### [SOURCE EXTRACT]
<<<<

/parallel_enum

A tool for parallel and distributed enumeration of cliques and diameter two kplexes.

Primary LanguageC++

Building

To build the project, just run the command ./build.py. It will ask if you want to build the project with the support for distributed memory, for example to run the code on a cluster of homogeneous interconnected computing nodes. If this is the case, please read the "MPI" section, otherwise you jump directly to the Using section.

MPI

MPI is the de-facto standard for implementing high performance applications running on a cluster of computing nodes. If you need to run the code on a cluster, while building the project you need to specify the path where MPI is installed. The build script will try to infer by itself the path where MPI is installed. If this path is wrong, you need to specify it manually. If you do not have MPI already installed on your machine, please install it before running the build script, for example by following this guide. The script assumes that the folder you specified contains one include subfolders containing the MPI headers and one lib subfolder containing the MPI library. If this is not the case, you may need to modify either the folder structure or the build.py script. The code was only tested with OpenMPI but should work with other MPI installations as well.

>>>>

Reproduce the parallel_enum README above word for word, from its first line to its last.

(Stored entries)
<<<<

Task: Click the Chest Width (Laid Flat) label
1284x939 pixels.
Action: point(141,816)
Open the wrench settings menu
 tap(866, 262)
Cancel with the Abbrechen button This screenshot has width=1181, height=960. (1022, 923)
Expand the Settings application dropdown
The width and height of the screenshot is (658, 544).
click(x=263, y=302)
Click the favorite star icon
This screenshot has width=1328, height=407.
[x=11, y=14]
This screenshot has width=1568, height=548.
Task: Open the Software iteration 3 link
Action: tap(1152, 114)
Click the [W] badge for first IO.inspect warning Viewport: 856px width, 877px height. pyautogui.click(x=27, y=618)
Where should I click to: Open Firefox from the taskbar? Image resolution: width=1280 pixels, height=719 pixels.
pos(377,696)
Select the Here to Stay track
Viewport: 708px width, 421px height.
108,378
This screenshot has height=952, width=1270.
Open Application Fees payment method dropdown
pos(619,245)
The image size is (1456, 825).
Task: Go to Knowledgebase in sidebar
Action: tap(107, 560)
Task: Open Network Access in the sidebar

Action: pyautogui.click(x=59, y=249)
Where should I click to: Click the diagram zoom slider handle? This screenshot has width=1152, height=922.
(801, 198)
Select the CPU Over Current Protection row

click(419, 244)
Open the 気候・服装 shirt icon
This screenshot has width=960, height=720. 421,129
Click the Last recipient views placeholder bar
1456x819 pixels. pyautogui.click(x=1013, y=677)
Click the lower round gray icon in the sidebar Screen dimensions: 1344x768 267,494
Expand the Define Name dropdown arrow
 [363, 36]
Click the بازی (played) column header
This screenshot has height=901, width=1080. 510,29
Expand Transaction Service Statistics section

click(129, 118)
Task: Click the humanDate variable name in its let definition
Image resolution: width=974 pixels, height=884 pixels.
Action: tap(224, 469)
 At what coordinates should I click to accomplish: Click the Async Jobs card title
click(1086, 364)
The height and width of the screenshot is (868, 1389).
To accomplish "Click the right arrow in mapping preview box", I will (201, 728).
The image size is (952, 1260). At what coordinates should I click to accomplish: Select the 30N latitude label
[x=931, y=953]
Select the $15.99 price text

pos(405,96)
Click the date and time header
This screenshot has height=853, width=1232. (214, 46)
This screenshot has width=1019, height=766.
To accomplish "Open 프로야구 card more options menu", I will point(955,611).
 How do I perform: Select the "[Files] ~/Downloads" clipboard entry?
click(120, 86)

>>>>

### [FULL OUTPUT]
/parallel_enum

A tool for parallel and distributed enumeration of cliques and diameter two kplexes.

Primary LanguageC++

Building

To build the project, just run the command ./build.py. It will ask if you want to build the project with the support for distributed memory, for example to run the code on a cluster of homogeneous interconnected computing nodes. If this is the case, please read the "MPI" section, otherwise you jump directly to the Using section.

MPI

MPI is the de-facto standard for implementing high performance applications running on a cluster of computing nodes. If you need to run the code on a cluster, while building the project you need to specify the path where MPI is installed. The build script will try to infer by itself the path where MPI is installed. If this path is wrong, you need to specify it manually. If you do not have MPI already installed on your machine, please install it before running the build script, for example by following this guide. The script assumes that the folder you specified contains one include subfolders containing the MPI headers and one lib subfolder containing the MPI library. If this is not the case, you may need to modify either the folder structure or the build.py script. The code was only tested with OpenMPI but should work with other MPI installations as well.